Sabah’s oil palm mills and labour quarters will not have to pay property assessment tax.
KUALA LUMPUR:
The Malaysian Estate Owners Association (MEOA) has applauded the Sabah government’s decision not to implement the proposed Property Assessment Tax (PAT) on palm oil mills and labour quarters.

MEOA president Jeffery Ong said oil palm growers in Sabah were delighted when Chief Minister Shafie Apdal announced during a dialogue with business entrepreneurs that the proposed tax will not be implemented.

“The chief minister shared that he recognises and is appreciative of the current low crude palm oil (CPO) prices affecting the oil palm growers.

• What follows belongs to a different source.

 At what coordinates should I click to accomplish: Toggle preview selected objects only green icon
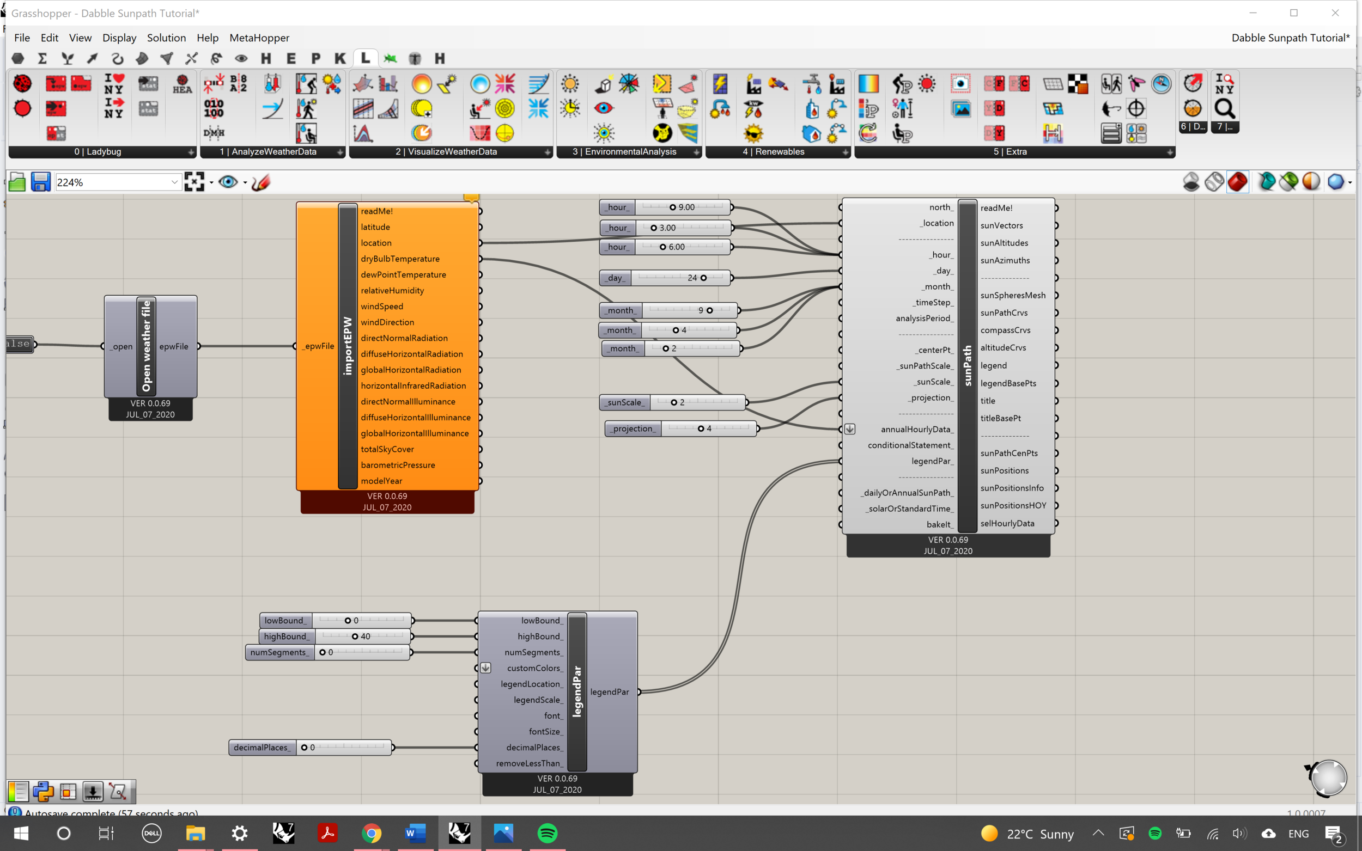tap(1288, 182)

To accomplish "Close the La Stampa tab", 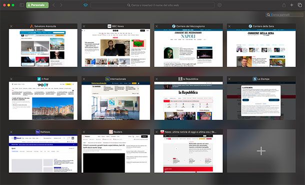I will click(230, 79).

“The cancellation of the intended implementation of PAT is well received and much appreciated by the industry,” he said in a statement.

Ong said CPO producers are “price takers” and not “price makers” and the prevailing low CPO prices affected the entire upstream supply chain involving producers of fresh fruit bunches (FFB).

He said any new taxes would further erode the competitiveness and sustainability of the industry in Sabah which is still recovering from the El Nino weather impact, low CPO prices and labour shortage.

“This is of immediate livelihood concerns for the smallholders, profitability of plantation companies as well as the supporting millers,” he said.

Ong said the cost of production of CPO has continued to increase with taxes, levies and mandatory compliance requirements, including the recent nearly 20% revision in minimum wages imposed on oil palm growers.